There's a lot of allohistorical change to make the French and British care about Ukraine specific caused state preventable mass deaths. There's a lot to make the public care about mass deaths at all: vide: holocaust. I'm not saying that it couldn't happen. I'm just saying that the right wing nationalist Ukraine movement in the 1930s historically was utterly impotent in terms of the capacity to make the general public in the west care. I presume you understand that the Western Elite was much more real politik about caring about the soviet union?

>consequences there of
The West bleeds more, the East waits more. More Eastern second line units in 1947 are pushed into the advance. This changes the nature of the mass sexual reprisals from lack-of-blood guilt to reprisal guilt. Which probably largely means you shoot them when you're done. Millions of unmarried women. Imagine how cheap you can get a female doctor in Peoria in 1967. Almost as cheap as a Soviet female doctor in 1967 historically.

yours,
Sam R.

AND TO BE ABSOLUTELY CLEAR: A state whose policies cause preventable deaths is failing as a Westphalian state. This is commonly considered to be immoral.
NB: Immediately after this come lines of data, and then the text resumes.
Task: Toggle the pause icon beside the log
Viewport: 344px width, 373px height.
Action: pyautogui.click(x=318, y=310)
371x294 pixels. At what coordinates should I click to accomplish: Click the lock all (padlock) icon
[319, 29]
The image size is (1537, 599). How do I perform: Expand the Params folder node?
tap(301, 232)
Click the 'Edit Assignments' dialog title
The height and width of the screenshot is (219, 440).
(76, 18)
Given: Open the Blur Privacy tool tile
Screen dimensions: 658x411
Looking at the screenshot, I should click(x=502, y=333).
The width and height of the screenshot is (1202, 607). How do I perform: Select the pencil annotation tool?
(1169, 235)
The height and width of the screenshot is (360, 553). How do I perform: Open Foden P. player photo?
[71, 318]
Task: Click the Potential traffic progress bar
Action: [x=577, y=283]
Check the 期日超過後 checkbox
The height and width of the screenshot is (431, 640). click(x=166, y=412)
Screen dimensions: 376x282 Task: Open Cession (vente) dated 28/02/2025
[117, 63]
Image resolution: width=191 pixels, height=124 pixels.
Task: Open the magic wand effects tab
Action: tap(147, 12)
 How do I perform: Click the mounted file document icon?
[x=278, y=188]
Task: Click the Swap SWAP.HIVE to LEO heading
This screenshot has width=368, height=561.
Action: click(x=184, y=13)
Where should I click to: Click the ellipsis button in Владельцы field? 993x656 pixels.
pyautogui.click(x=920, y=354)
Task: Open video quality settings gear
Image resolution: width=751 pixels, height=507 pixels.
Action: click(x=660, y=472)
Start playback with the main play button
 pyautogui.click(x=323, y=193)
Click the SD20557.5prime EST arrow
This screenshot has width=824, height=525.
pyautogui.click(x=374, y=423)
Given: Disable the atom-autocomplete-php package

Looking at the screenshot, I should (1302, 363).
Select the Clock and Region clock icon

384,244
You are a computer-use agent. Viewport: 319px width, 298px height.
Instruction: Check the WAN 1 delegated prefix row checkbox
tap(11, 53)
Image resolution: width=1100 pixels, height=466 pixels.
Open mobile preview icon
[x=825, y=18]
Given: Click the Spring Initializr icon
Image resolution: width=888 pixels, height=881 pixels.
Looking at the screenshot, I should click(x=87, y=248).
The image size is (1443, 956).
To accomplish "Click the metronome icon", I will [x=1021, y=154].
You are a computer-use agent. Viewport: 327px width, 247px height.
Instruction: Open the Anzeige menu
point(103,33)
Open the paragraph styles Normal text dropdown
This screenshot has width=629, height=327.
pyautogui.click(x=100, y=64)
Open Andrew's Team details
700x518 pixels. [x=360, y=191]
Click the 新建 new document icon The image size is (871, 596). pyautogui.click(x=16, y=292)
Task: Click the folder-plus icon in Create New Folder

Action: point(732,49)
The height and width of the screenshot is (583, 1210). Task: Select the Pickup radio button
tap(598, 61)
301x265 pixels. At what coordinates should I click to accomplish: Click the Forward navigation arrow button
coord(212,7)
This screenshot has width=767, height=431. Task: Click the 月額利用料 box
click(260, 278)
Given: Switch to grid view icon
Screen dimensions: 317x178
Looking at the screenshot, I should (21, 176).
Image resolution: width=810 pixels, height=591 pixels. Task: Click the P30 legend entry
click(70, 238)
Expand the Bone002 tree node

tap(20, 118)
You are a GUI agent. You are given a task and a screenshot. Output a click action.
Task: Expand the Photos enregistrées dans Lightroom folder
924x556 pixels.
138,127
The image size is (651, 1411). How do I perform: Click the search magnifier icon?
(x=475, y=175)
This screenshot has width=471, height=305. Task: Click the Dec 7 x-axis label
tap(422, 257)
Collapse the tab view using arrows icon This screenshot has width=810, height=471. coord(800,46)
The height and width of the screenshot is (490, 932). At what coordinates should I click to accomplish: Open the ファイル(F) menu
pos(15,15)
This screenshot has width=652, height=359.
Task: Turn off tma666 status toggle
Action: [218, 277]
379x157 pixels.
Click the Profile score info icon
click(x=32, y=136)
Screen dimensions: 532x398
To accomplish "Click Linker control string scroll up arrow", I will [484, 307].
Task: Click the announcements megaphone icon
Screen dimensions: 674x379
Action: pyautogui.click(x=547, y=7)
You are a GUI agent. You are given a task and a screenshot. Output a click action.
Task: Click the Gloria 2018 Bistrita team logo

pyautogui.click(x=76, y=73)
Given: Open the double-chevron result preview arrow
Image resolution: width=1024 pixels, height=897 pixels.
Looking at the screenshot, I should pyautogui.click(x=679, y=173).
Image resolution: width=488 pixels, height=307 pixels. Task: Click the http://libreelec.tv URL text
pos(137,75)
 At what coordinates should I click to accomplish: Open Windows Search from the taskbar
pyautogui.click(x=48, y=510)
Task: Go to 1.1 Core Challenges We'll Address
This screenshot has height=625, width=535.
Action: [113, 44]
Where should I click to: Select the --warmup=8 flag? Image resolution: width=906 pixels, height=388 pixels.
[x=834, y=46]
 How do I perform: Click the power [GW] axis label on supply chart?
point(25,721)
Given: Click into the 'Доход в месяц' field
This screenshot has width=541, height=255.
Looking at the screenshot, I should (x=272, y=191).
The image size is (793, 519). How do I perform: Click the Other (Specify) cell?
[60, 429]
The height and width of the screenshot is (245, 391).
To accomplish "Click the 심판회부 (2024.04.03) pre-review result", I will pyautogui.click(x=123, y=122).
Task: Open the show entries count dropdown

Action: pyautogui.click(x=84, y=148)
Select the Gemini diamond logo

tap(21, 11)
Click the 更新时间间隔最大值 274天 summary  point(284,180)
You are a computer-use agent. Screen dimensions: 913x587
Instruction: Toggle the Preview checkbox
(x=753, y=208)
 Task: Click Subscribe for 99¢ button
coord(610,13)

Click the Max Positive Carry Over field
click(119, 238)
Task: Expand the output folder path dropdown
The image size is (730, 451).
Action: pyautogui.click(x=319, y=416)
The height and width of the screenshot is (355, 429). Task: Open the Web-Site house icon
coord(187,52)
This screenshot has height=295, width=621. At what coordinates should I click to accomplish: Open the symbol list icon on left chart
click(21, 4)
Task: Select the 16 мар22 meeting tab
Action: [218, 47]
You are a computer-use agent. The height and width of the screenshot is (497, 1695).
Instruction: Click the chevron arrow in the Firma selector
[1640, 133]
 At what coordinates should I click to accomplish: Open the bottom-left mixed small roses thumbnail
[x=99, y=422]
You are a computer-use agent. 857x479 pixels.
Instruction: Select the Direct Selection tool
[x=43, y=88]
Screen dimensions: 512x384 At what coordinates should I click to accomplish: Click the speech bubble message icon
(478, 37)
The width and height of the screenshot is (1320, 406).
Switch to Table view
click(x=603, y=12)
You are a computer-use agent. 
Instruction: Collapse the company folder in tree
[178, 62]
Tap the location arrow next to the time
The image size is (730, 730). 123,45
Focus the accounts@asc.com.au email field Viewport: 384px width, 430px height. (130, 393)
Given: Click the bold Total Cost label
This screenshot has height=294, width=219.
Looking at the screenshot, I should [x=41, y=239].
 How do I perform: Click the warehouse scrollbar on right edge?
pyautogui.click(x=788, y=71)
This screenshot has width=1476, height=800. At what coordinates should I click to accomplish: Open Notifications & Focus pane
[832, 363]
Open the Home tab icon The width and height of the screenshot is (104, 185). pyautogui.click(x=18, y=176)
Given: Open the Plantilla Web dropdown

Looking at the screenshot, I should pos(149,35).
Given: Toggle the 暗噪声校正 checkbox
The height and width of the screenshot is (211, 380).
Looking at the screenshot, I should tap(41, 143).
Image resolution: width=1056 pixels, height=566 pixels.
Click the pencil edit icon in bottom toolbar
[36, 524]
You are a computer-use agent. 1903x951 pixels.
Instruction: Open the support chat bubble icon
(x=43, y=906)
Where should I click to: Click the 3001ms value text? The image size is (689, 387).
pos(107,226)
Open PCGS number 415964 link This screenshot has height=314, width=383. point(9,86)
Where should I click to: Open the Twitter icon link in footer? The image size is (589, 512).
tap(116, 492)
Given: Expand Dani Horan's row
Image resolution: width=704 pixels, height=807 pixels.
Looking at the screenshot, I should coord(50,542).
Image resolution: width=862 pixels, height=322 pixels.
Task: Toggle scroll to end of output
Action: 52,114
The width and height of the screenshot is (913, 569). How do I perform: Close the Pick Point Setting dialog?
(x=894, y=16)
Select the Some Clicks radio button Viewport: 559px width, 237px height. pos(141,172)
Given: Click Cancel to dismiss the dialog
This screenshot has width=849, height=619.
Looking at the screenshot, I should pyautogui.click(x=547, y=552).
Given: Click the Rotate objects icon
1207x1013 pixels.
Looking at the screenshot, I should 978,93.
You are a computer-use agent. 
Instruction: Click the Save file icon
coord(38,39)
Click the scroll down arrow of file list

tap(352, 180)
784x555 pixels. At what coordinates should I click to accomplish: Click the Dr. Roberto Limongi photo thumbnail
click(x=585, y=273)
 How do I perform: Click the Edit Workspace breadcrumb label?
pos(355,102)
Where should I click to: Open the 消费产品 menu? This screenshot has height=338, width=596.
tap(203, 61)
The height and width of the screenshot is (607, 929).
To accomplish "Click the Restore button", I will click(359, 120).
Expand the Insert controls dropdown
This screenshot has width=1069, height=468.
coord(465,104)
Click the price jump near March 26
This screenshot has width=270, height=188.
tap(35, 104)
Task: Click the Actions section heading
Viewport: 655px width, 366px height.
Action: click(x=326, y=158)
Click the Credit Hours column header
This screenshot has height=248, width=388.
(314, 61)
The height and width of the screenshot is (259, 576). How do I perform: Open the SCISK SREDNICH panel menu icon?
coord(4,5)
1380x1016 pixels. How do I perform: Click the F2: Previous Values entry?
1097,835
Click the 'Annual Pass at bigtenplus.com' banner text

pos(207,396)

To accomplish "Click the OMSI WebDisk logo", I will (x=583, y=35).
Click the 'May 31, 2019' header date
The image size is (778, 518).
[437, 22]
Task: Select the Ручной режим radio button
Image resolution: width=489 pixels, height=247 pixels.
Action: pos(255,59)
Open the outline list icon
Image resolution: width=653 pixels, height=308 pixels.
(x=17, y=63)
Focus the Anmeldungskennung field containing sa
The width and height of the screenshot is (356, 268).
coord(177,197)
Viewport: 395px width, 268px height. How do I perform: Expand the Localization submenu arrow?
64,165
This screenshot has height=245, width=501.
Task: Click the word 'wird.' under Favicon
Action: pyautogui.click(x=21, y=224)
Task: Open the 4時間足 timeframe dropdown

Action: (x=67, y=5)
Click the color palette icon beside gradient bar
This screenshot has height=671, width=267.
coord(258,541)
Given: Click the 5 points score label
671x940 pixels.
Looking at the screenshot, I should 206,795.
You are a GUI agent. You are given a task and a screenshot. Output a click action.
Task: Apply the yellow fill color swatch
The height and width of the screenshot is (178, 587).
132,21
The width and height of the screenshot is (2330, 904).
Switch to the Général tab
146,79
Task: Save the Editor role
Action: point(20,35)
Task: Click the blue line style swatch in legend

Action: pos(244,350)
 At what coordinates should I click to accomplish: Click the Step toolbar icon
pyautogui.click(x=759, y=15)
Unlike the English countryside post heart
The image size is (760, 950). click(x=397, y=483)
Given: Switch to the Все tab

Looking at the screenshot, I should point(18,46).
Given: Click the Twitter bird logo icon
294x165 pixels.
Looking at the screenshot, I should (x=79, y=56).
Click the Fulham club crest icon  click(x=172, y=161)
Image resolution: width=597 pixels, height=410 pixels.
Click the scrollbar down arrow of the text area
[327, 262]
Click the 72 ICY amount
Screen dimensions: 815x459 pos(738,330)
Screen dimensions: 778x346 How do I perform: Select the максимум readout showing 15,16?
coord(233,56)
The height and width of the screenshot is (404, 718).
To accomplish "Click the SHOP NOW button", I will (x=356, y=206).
It was not considered immoral during the 1930s, but the Soviet Union was one such state which considered such outcomes to be immoral. (The Soviet Union was a state capable of doing immoral things, however.). In the case of the 1932 Soviet famine in the Ukraine the CC wished to be able to amelioriate it, and took actions to amelioriate it, but had destroyed the institutions necessary for such an amelioration and had not created new ones. This is culpability in a Westphalian state: impotence is culpability. Moreover, the famine was at its greatest in areas with the greatest level of persecution of local landlords and regional trading networks, which were two ethnic areas, one being the Ukraine constituent republic. This was as a result of targeted class war, creating a situation where famine would be disproportionate, not a direct result of desiring the specific destruction of a constituent republic. [The language argument is far more suasive on this claim than the famine one.]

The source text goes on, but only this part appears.